=== What you should do ===
From the material below, pull each line containing the string "computer".

=== Excerpted records ===
⁂
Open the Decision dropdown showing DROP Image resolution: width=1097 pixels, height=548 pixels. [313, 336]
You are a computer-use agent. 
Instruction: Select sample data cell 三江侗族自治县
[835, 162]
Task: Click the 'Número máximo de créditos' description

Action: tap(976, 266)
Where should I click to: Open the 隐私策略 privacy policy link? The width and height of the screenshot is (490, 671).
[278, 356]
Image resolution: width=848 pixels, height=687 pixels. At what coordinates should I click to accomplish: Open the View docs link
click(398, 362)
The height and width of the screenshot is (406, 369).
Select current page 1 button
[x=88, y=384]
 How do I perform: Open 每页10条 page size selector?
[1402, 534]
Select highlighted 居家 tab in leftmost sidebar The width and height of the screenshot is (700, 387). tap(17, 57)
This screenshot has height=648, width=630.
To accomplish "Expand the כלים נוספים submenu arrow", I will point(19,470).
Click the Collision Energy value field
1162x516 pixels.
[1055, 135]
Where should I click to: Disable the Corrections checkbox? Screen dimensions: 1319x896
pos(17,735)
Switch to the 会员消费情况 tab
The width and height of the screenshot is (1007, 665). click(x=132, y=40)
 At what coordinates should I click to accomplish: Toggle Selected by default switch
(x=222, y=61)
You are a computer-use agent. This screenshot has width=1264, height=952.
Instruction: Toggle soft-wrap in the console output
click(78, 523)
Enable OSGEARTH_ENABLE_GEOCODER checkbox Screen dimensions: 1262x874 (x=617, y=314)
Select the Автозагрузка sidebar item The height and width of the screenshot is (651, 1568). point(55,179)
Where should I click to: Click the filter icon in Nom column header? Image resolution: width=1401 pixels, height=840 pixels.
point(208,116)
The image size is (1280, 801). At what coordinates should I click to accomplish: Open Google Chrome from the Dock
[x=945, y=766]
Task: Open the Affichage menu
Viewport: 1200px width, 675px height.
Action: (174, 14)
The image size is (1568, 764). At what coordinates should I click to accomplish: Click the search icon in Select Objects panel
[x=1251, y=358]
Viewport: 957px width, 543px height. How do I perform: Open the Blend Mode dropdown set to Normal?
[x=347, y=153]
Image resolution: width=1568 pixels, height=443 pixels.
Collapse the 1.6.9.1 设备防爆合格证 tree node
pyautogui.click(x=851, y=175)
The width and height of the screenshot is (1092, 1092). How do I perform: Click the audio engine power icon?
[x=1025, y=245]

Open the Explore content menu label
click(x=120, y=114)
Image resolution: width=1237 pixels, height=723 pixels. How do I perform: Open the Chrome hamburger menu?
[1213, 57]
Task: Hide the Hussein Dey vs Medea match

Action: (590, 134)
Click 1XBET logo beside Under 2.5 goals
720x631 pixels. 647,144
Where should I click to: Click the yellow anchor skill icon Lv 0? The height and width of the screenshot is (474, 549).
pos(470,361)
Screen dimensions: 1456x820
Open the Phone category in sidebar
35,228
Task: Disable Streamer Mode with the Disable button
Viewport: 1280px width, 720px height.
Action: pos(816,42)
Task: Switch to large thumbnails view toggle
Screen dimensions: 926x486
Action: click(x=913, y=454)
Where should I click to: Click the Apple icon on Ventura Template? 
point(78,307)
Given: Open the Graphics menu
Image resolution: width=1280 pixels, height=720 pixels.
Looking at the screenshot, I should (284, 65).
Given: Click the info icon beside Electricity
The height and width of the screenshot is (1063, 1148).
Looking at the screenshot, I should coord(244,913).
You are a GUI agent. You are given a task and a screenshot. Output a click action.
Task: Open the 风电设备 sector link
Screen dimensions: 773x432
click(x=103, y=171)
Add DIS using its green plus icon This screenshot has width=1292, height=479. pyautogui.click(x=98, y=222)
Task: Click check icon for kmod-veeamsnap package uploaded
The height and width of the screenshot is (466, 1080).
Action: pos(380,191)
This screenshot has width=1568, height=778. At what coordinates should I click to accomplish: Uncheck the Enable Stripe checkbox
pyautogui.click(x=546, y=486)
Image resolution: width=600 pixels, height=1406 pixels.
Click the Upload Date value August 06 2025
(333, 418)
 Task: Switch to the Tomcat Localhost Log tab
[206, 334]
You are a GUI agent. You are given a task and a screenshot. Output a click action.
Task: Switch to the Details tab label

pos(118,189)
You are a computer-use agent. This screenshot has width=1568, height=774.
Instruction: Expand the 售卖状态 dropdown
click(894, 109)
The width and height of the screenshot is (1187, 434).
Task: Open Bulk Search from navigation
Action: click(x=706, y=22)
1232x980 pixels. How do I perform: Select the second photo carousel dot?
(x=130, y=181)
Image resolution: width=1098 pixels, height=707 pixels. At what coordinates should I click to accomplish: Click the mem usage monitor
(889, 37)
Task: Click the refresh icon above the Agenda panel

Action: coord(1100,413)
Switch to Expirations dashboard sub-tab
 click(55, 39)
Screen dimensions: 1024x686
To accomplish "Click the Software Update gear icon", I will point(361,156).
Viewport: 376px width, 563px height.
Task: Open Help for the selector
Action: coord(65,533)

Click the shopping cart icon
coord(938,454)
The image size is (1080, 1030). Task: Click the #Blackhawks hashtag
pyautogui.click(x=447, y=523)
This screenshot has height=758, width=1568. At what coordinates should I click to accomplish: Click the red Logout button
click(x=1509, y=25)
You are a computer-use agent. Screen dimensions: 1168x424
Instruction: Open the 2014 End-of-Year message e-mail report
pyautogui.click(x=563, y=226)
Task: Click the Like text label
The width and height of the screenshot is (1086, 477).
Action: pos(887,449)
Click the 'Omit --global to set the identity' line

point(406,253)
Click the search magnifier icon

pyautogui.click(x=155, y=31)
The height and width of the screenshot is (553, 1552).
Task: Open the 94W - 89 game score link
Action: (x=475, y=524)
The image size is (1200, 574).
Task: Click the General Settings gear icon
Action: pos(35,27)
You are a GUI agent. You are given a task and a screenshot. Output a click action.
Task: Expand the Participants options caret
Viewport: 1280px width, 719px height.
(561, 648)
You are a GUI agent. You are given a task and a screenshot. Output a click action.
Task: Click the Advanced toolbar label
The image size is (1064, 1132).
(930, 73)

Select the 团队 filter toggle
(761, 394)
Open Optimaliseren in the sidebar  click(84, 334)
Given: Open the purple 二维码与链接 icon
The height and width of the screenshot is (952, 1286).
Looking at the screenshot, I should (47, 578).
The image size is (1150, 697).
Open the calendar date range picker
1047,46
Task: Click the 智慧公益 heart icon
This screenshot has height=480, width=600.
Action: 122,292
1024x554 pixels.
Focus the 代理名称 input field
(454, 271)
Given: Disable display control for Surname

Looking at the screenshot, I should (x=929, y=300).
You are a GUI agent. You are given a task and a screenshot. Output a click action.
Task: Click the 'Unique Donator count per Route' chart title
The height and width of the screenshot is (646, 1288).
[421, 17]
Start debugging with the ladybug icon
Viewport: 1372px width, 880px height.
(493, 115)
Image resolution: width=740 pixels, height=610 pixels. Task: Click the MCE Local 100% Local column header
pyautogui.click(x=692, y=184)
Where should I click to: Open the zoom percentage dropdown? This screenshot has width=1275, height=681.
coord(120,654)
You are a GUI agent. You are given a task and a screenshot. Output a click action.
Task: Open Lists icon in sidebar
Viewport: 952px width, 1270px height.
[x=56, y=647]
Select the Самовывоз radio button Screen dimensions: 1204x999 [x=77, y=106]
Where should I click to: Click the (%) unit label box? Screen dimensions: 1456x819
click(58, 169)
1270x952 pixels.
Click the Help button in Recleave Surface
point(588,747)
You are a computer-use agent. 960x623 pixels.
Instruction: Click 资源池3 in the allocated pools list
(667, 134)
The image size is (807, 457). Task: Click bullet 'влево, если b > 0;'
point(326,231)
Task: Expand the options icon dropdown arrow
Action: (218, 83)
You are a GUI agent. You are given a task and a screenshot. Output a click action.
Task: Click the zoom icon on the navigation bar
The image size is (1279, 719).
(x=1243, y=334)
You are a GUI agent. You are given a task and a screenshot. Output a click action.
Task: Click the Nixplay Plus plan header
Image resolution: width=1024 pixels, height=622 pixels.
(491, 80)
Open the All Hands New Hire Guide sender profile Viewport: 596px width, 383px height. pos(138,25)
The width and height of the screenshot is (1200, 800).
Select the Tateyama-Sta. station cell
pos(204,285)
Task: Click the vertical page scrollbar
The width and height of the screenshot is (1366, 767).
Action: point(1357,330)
⁂
=== Task answer ===
You are a computer-use agent. 
You are a computer-use agent. This screenshot has width=1264, height=952.
You are a computer-use agent. This screenshot has width=1568, height=774.
You are a computer-use agent. Screen dimensions: 1168x424
You are a computer-use agent. 960x623 pixels.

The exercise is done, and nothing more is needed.